Parliamo della location del ristorante da Tonino. Quali sono le sue caratteristiche e quali credi siano i suoi punti di forza?

“Anche la nostra location esce un po’ fuori dai soliti canoni isolani: non è un locale prettamente marinaro, trovandosi in una zona collinare, anzi è quasi più vicino all’aspetto di una baita di montagna. All’interno la capienza è di circa 45 coperti; ovviamente, per garantire il distanziamento come da normativa, l’anno scorso è stata dimezzata, e quest’anno ancora non sappiamo se e quando si potrà riaprire all’interno. Ma all’esterno abbiamo due splendidi terrazzi che, insieme, raggiungono una capienza di 45/50 coperti, che purtroppo calano di circa il 40% in periodo covid. Comunque sia, anche in tempi normali, cerchiamo, per non svantaggiare la qualità, di non occupare tutti i coperti, così da concentrarci su pochi clienti per offrirgli un servizio impeccabile”.

Un progetto innovativo e interessante collaterale all’attività del ristorante è quello della vostra cantina. Ti va di raccontarcelo? 

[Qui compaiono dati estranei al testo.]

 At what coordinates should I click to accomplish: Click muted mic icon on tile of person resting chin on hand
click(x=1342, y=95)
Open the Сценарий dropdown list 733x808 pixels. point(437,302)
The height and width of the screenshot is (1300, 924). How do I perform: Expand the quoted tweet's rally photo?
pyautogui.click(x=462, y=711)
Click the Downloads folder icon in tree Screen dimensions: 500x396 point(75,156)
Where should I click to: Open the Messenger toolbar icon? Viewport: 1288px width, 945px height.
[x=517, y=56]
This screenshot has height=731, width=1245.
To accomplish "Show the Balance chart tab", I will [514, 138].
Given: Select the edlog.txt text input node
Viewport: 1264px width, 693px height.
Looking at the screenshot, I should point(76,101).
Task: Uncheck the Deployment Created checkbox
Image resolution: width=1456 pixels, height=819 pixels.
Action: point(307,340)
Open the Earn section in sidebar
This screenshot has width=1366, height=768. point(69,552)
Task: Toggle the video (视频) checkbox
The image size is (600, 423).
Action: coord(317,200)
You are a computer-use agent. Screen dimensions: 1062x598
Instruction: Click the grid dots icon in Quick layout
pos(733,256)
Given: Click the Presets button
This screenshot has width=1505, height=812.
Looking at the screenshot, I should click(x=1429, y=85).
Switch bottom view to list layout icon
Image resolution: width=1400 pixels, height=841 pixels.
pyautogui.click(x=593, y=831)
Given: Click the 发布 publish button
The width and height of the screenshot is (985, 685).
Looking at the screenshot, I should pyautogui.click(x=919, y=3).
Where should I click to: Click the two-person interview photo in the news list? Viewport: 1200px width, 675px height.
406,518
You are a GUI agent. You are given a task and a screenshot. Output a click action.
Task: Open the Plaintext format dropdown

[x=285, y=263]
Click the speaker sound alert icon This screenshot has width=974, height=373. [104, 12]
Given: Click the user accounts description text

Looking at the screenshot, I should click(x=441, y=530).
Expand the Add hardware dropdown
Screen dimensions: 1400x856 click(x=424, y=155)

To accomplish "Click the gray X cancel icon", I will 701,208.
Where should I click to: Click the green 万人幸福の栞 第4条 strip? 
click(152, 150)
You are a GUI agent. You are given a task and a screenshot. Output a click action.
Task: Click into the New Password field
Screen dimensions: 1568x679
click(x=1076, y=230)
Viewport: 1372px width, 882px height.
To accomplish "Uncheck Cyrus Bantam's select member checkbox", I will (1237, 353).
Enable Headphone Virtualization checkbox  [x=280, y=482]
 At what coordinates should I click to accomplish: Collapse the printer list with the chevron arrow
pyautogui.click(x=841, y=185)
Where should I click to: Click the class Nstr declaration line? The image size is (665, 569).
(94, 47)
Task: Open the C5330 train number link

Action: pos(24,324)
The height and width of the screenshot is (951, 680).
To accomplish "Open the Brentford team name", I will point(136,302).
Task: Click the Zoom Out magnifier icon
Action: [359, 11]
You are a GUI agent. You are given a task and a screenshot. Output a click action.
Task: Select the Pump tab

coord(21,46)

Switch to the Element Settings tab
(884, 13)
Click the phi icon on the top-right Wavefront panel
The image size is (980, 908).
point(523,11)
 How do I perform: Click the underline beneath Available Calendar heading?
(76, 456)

“La nostra è una delle più grandi cantine dell’isola come numero di etichette, oggi ne conta all’incirca 2300, ed ha la peculiarità di essere scavata direttamente nella roccia. Contempla di tutto: dalle grandi annate, con bottiglie degli anni ’80 e anche più vecchie, fino a vini di piccoli produttori di nicchia regionali, campani ma anche del resto d’Italia. Vi sono poi distillati come grappe, whisky e rum; insomma dietro vi è molta ricerca, grazie soprattutto a mio fratello Gennaro che la segue. E’ il fiore all’occhiello del ristorante; anzi, potremmo dire che la cucina e la cantina vanno di pari passo: in entrambi i progetti cerchiamo di offrire uno standard qualitativo alto e, al contempo, una grande varietà di proposte. Così, se il ristorante spazia dalla cucina di terra a quella di pesce fino a quella vegetariana, in cantina c’è sempre il vino giusto da abbinarvi”.